Este lenguaje no es una excepción sino que se manifiesta renovado y con profundos antecedentes aunque ahora la jerarquía vaticana declara explícitamente a España e Italia “tierra de misión”; la base territorial desde la cual partir para una nueva reconquista de un mundo que está siendo peligrosamente descristianizando, justamente cuando la religiosidad experimenta un inédito relanzamiento. Por esto con actos formales y presiones informales se han cancelado lugares y ocasiones para un diálogo y en una confrontación libre como se habían desarrollado con intensidad en un pasado no lejano. Es decir, utilizando la profunda debilidad de la política, la iglesia se ha convertido de hecho en un sujeto político que enuncia programas de gobierno, practica y favorece un inadmisible intervencionismo social.

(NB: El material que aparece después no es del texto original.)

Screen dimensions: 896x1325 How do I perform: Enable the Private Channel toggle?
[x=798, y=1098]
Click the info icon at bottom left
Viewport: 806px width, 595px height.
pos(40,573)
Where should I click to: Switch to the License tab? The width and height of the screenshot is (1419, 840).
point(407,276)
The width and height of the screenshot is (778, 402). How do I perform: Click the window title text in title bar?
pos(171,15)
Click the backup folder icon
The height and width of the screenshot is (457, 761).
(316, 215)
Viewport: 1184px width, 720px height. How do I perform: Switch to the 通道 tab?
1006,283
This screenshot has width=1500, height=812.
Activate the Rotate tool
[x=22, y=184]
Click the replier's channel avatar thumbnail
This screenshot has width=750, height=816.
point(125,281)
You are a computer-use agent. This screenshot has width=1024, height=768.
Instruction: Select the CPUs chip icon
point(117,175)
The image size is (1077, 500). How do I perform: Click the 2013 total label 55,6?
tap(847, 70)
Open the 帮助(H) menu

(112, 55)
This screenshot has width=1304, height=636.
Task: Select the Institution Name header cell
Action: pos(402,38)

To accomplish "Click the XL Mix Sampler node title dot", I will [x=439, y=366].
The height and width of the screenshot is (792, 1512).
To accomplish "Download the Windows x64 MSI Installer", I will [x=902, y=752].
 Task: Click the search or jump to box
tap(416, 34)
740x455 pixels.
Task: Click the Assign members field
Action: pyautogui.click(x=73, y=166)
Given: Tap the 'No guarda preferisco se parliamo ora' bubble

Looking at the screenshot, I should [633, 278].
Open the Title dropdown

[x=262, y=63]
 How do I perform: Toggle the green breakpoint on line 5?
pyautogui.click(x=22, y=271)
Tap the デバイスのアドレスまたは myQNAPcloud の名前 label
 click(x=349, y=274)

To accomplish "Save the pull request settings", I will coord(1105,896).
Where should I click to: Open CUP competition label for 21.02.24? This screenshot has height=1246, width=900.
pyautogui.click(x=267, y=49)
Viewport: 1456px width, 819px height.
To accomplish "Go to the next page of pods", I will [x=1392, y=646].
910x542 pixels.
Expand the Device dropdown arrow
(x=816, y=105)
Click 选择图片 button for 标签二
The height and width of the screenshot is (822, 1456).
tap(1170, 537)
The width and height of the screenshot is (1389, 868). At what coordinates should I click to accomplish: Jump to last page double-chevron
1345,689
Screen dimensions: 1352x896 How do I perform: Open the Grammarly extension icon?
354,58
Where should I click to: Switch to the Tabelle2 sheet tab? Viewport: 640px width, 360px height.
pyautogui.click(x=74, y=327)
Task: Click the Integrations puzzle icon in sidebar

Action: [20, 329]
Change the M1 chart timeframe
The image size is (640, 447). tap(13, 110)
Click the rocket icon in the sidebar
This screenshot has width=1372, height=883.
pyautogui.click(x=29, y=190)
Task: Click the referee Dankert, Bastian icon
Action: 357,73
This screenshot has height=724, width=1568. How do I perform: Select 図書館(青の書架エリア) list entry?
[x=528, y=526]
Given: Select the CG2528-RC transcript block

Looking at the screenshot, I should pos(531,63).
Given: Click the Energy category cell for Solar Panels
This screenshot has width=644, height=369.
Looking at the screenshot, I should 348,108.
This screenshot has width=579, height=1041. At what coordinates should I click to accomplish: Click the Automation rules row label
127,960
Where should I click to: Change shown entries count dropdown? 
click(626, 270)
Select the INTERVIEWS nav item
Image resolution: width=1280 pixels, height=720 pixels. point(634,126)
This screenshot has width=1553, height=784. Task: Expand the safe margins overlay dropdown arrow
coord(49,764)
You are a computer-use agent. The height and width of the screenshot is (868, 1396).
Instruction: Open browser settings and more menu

Esta experiencia no se puede separar de la discusión general sobre la relación entre religión y democracia. Constituye también un precioso instrumento para interpretar y comprender, ante todo, el asunto que subyace en la formulación constitucional de la relación entre iglesia y estado. Pero, evidencia asimismo una realidad histórica diferente a la del pasado reciente cuando los políticos (en otros países limítrofes no en España) tenían sentido de Estado, autoridad y dignidad, por lo que quizás no se plegaban a las demandas de la iglesia; era una actitud que les añadía fuerza y legitimación. Era un tiempo en que la política, aun haciendo amplísimas concesiones a las demandas de la iglesia, se sabía con el deber de salvaguardar la propia autonomía. De aquella sensibilidad y tiempo se teoriza ahora su final con complacencia. Pertenecen al pasado los católicos “democráticos”, el católico “adulto” y responsable parece una excepción curiosa. Es tiempo de “devotos” y de “teodem”. Se ha operado una transformación radical en la antropología política. Desde la crítica a una inexistente pretensión de relegar la religión a la esfera privada, se apuesta con fuerza por hacer del catolicismo la sola religión civil. Una religión que no sólo quiere englobar la política, sino que va mucho más allá negando de raíz la misma posibilidad de lo que Georges Bataille llamaba “la elaboración de un mundo profano”[6]. Para alcanzar este objetivo, sostienen, se debe impedir no sólo el disenso sino la visualización pública de las diversas posiciones en materia ética.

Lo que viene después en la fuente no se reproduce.